A Christian family should also be sacramental. I don’t just mean “get your marriage done in the Church.” Though, if you need to get your marriage convalidated or “blessed,” please come see me! What I’m talking about, though, is that “sacramental” means “a visible sign of an invisible reality.” Giving roses to a girl is a kind of “sacramental;” it is a visible sign of the invisible reality of love and affection. Marriage is both a capital “S” sacrament and full of little sacramental signs.

Marriage is not just for the couple themselves. Their very relationship is meant to be a visible reminder of God’s love for humanity. Mary and Joseph are married so they can raise Jesus and take care of each other, but they are also a sign to us of God’s love. They move to Nazareth as a practical reality, but it is also a sign of a prophecy and of the bigger picture. A man’s “headship” is more about reminding him to act in such a way that we recognize how Jesus treated the Church. A wife’s “submission” is more about reminder her to act in such a way that we recognize how the Church is supposed to respond to Jesus. Obviously, both man and wife have to sacrifice for each other and both have to humbly receive and cooperate with God’s love. Still, the way life is created, the unique impact mom and dad have on their children, the different ways the male and female brain and body respond to love and stress – these point in a million subtle ways to the overarching story of salvation, the story of a God who offers himself in love to humanity and – in Mary and all the saints – how humanity receives that love, returning it to him in a way that allows life and grace to flourish.
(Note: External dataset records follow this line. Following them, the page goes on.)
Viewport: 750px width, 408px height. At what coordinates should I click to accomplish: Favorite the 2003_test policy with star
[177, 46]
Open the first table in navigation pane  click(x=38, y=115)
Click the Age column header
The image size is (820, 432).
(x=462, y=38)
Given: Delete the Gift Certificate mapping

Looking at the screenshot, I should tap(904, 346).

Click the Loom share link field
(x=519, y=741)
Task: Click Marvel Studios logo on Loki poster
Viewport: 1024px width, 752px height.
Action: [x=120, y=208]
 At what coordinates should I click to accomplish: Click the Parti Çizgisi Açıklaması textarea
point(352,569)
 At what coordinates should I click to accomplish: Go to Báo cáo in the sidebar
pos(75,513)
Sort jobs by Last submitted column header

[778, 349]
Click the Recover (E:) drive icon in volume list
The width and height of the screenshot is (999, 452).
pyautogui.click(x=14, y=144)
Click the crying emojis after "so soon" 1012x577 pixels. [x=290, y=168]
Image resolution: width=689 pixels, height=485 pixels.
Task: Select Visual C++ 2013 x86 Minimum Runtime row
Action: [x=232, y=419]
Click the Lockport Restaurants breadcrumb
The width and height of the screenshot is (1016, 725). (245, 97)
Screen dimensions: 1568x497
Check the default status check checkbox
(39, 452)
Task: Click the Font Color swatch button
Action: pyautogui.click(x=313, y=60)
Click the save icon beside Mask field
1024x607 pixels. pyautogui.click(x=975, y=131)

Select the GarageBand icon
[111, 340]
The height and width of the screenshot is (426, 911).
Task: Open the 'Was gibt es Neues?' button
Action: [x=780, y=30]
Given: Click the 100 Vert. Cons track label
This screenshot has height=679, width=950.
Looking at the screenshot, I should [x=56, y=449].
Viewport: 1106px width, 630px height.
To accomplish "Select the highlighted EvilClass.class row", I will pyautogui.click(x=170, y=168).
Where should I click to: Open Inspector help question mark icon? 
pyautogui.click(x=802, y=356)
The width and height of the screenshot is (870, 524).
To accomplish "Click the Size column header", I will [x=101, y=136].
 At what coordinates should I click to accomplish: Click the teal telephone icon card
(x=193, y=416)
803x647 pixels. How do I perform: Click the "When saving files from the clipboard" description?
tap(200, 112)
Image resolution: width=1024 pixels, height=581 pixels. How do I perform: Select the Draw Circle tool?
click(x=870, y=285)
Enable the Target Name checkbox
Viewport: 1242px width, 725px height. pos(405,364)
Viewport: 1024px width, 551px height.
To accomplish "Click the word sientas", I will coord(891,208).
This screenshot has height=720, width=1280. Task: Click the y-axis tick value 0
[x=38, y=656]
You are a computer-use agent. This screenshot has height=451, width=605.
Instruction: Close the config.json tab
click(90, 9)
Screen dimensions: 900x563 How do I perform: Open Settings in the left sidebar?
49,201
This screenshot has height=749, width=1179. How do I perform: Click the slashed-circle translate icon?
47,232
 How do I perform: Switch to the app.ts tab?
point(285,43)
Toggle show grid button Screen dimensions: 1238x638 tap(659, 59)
It’s a mystical thing – marriage and family – but also deeply earthly, practical, and gross. It’s kind of weird, too. Joseph – the only person in the family who isn’t perfectly sinless – gets entrusted with headship of the Holy Family. Why, because he’s more important? No. Simply because that dynamic shows us something of God’s design. Why does Mary – the teenaged girl who is kinda married but not fully married yet – get to decide the fate of both her husband and the whole universe? Because it shows us something of God’s design.

And if I could clearly articulate what those “somethings” are, we wouldn’t need the sacramentality of it all, now would we? So, what do we do with all this? Contemplate it. “Let the word of Christ dwell in you richly.” Meditate on what Sts. Peter and Paul say about husbands and wives. Ponder the example of Mary and Joseph. Carefully consider your own family life. Try to set aside worldly power games and vain ideas of who is better. It’s less about checking specific boxes or matching specific behaviors and more about tapping into the deep well of truth, allowing it to mold your heart and mind, and then seeing how that unfolds in the particular circumstances of your own family.

See family for what it is: a deeply human reality made into something more, something sacramental. God first entered the world through the door of marriage; he began with a holy family. He did it the first time and he wants to keep doing it that way. If you’ll let him, he’ll keep entering the world, keep pouring out his grace and love through door of another marriage, another holy family… yours.